Today's
Monster Monday is the calaca - or calavera - a skeletal undead creature that eschews the traditional shambling and menacing of its undead brethren in favor of just, like, living its unlife. A calaca retains most of the personality it had in life and - unlike other undead - doesn't turn evil!
Calacas come from cultures that have a more positive outlook on death, where death is just an excuse to celebrate a life well-lived. These unique undead creatures reside most of the year in the Boneyard - the purgatorial realm of the psychopomps who usher dead souls to their eternal rests. Calacas are sustained by the memories of their living friends and relatives, and as time goes on they become more exaggerated representations of their living selves, sometimes verging on parody. Calacas can be summoned to the material plane at places to which they had strong attachments in life, or by remembrance rituals performed by the living.

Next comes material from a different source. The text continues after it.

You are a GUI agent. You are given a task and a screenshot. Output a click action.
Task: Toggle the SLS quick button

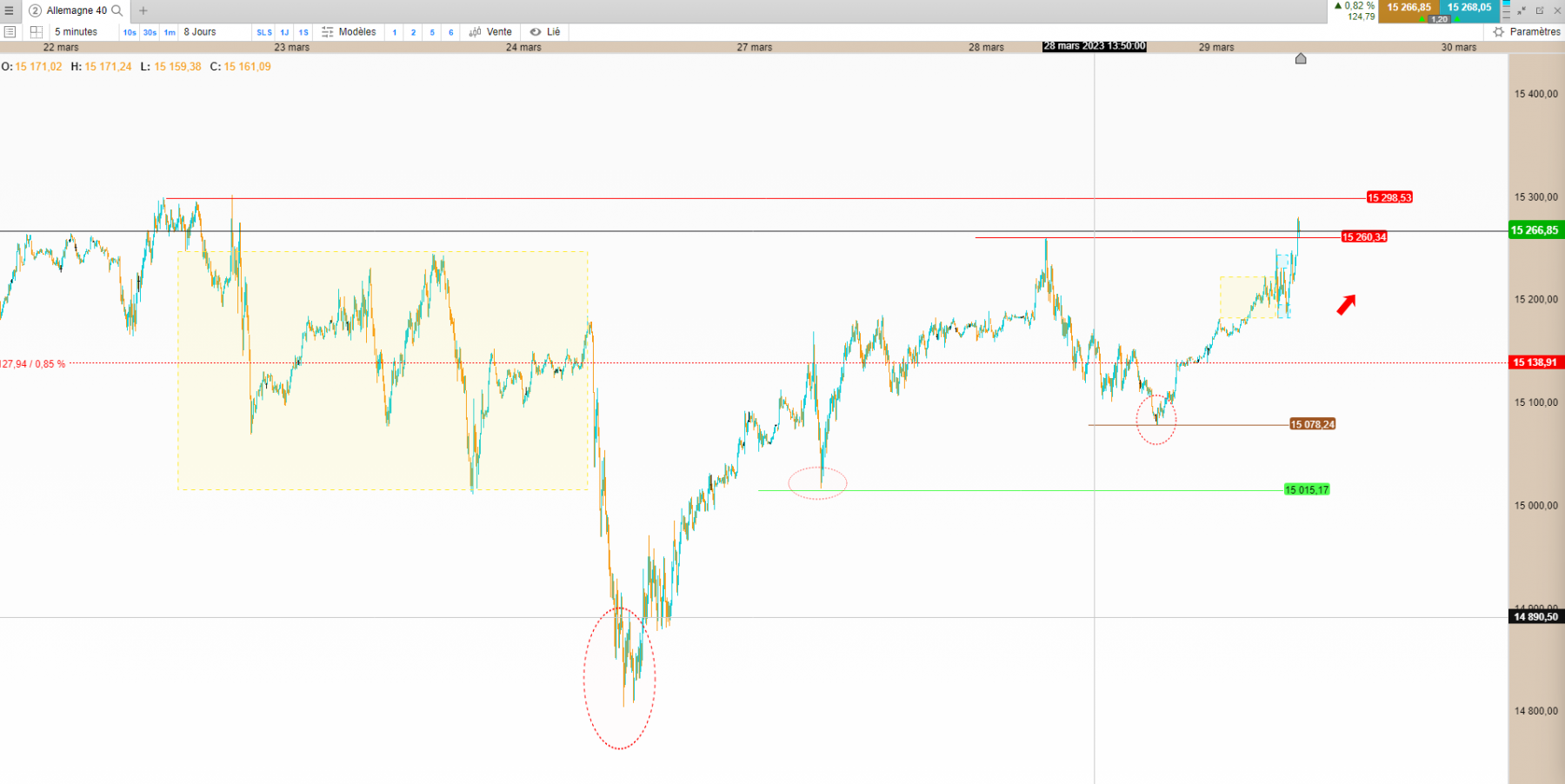(x=264, y=32)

Calacas/calaveras are strongly associated with the Day of the Dead (
Día de Muertos in Mexico,
Día de los Muertos in the US), a holiday which blends Catholicism with native Mexican traditions regarding the dead. They have deep roots going back to the gods and ceremonies of pre-conquest Mesoamerica, but the modern calavera can be traced back to
José Guadalupe Posada, a Mexican engraver whose satirical pictures of skeletons acting like the living poked fun at contemporary Mexican society and politics. His most famous calavera - La Calavera Catrina - was a laughing skeleton dressed in the finery of an upper class Mexican woman, a caricature that Posada used to criticize Mexican women who rejected their indigenous roots by adopting European fashions and whitening their skin. Through subsequent decades of folk art, Catrina evolved and became closely associated with
Día de Muertos, but always remained at her core a way for the dead to poke fun at the living.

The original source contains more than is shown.